Half of the trees in Central Park are ash, including three of the four large trees in the corners of the park. Mayor Ed Malloy said Monday the council planted those ash trees many years ago after a disease wiped out the then-popular elm trees. Halley said the city is not going to make that same mistake. When it replaces the ash trees after they die, it will do so by planting a wide variety of tree species.
Halley said it is difficult to obtain grants for mono-species planting because people throughout the state and nation have realized the problem inherent in planting a single tree species.

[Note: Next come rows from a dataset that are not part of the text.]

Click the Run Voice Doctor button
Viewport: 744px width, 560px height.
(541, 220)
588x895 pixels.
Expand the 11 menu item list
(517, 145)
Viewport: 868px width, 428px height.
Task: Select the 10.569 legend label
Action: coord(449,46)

Monday’s meeting was also significant because it marked the creation of the Fairfield Arbor Committee. The arbor committee will tackle issues such as how to replace the city’s ash trees as well as what to do about the city’s aging tree population.
The arbor committee members are Susan Romero, Alex Green, Ray Lehn and Kim Keller. Ex-oficio members who will not vote are Pam Craff, Derik Wulfekuhle and Scott Timm.
Halley said it’s possible the state will institute a quarantine on Jefferson County to prevent potentially infected ash wood from leaving the county. He said the insect moves slowly on its own, but can spread quickly if transported by humans.   
He said the arbor committee will have to consider what will become of ash firewood in the city. He said it would be bad if it were taken to the city compost site, because a resident may take it out of town not knowing it was ash and that it was infected.
The emerald ash borer kills ash trees by laying its eggs beneath the tree’s bark. The larvae eat the nutrients under the bark in the shape of a ring around the tree, which prevents the roots from sending nutrients to the rest of the tree.